Entonces se le encendió la bombilla, como suele suceder con esas cosas si no se pone demasiado empeño. Era la alfombra, la que él consideraba su alfombra No Lindsay.
De aproximadamente metro y medio de largo y sesenta centímetros de ancho, la alfombra No Lindsay tenía un repetitivo diseño en diamante, azul, rojo, blanco y marrón. La había comprado en Bagdad, pero un policía iraquí en quien confiaba le había asegurado que era de fabricación kurda. «Muy antigua, muy bonita», había dicho el policía.
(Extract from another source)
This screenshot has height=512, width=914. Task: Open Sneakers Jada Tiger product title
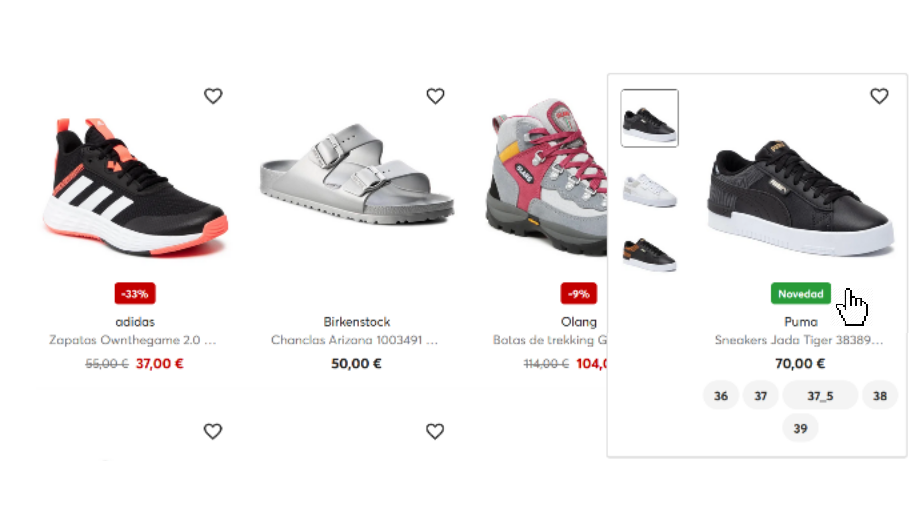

Se llamaba Latif Abdaljaliq Hasan. Un buen agente. «Parece turco, pero no no no.» Sonrisa enorme. Dientes blancos. Una semana después de ese día en el mercado, la bala de un francotirador le voló los sesos a Latif Abdaljaliq Hasan y se los sacó por la nuca. «¡Nada de turco! ¡Iraquí!»
El mercader de alfombras llevaba una camiseta amarilla en la que decía NO DISPARE, SOLO SOY EL PIANISTA. Latif le había escuchado, asintiendo. Se habían reído juntos. Entonces el mercader había hecho un gesto obsceno sorprendentemente americano y se habían reído con más ganas aún.
– ¿De qué va esto? -preguntó Barbie.
– Dice que senador americano compró cinco como esa. Lindsay Graham. Cinco alfombra, quinientos dólares. Quinientos encima la mesa, para prensa. Más por debajo. Pero todas alfombras de senadora falsas. Sí sí sí. Esta no falsa, esta de verdad. Yo, Latif Hasan, te lo digo, Barbie. Alfombra no Lindsay Graham.
Latif alzó la mano y Barbie chocó los cinco con él. Aquel había sido un buen día. Caluroso, pero bueno. Había comprado la alfombra por doscientos dólares estadounidenses, y un reproductor de DVD multizona. La No Lindsay era su único souvenir de Iraq, y nunca la pisaba. Siempre la rodeaba. Había pensado dejarla allí al irse; imaginaba que, en el fondo, su intención había sido dejar atrás Iraq cuando se marchara de Mills, pero estaba visto que no tenía muchas probabilidades de conseguirlo… Allí adonde ibas, allí estabas. La gran verdad zen de todos los tiempos.